I cant tell you the degree programmes in the USSR but you can look at some of the most famous Russian economists and their research during the period. Probably the best example would be the work of Eugen Slutsky, his work is very important in neoclassical economics (the slutsky identity). So they were clearly able to explore more than just the Marxian/heterodox perspectives (though apparently he did struggle in getting his work out).
Another interesting example would be another famous economist; Nikolai Kondratieff. He was a Marxist and is still being studied in the west! (though not by a huge number) Despite being a Marxist, he ultimately was executed due to disagreeing with the regime over the state's control over the economy (He advocated greater market power).
To sum, it seems that it wouldn't have just been Marxist views but perhaps biased towards it.
I'm not an expert in the field. What I know is Soviet economists were sometimes translated into the language of their "bourgeois" brethren. Conversely Western books deemed useful got translated and published in the USSR.
An obvious example are the "Kondratiev waves". They were first laid out in the Stalin era in an language indebted to Marx. 4 decades later Ernest Mandel, a left-leaning European economist, described them in the jargon of Western economists and the idea caught on. Nowadays you'll find them even in the American studybook by Gregory Mankiw and Mark P. Taylor iirc as "Macro-Cycles".
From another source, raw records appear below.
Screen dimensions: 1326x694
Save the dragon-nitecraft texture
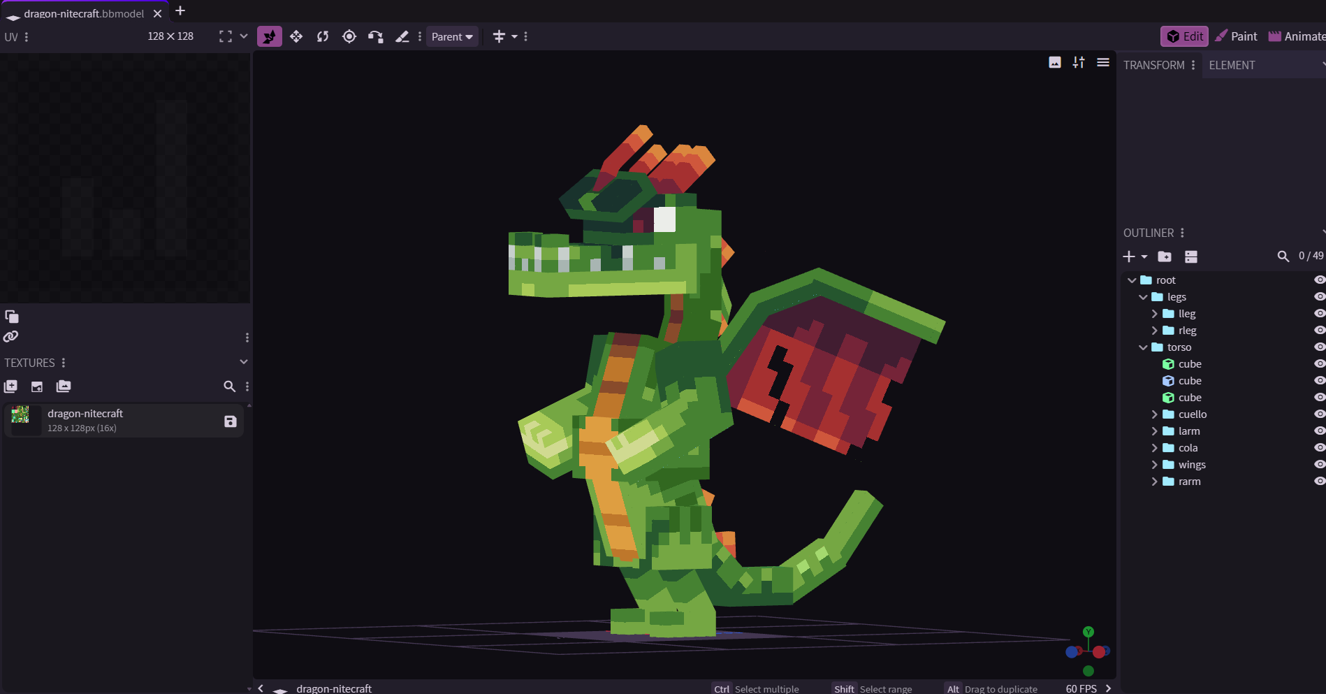point(231,421)
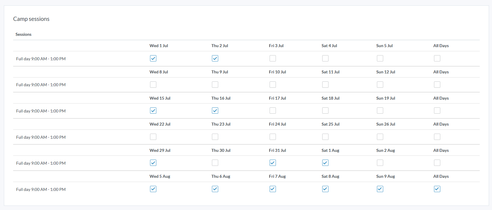Check the Wed 22 Jul session box
This screenshot has height=210, width=492.
coord(153,137)
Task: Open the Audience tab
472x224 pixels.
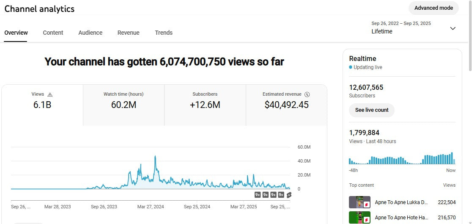Action: (x=90, y=33)
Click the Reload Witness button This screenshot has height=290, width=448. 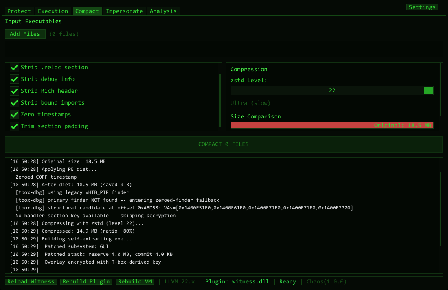(x=31, y=281)
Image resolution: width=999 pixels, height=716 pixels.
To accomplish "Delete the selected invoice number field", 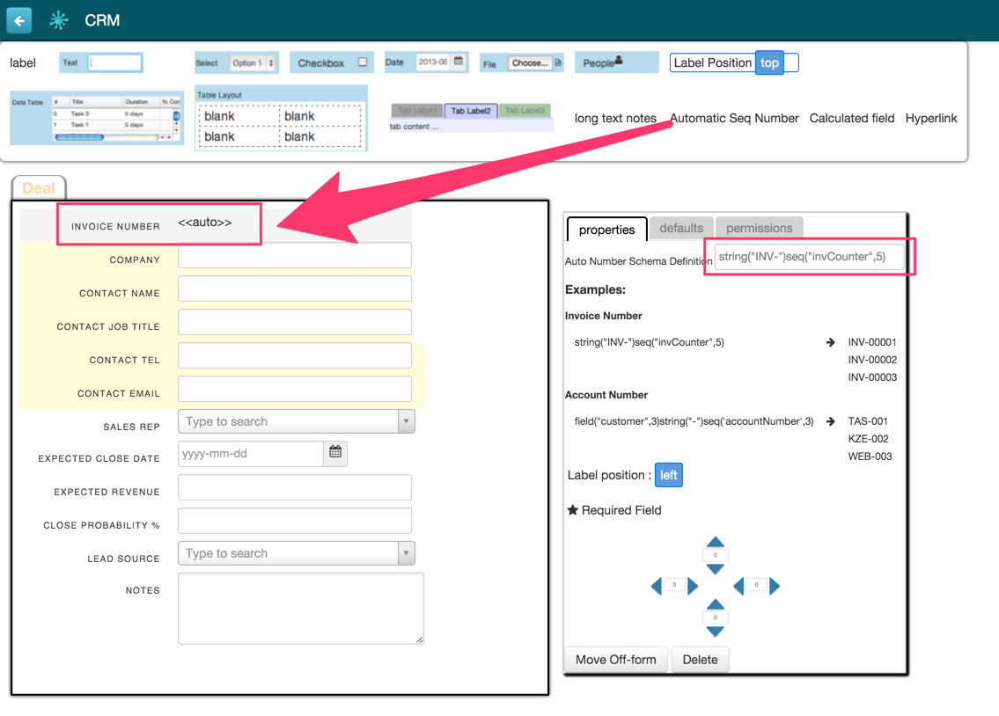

The less ideologized fields, like Computer Science or Cybernetics, were advanced together in West and in the USSR. Lavrentyev, Anokhin or Rameyev were all translated and printed in the West. Conversely I do have a Guillermo Owen book on the Game Theory printed by "Mir Publishers" back in the 1970s.
You might want to ask this question in /r/communism101, I feel like I remember someone even posting some economics textbooks from that era in there once (or maybe that was /r/communism). It's a pretty slow sub though so I can't guarantee you'll find answers there.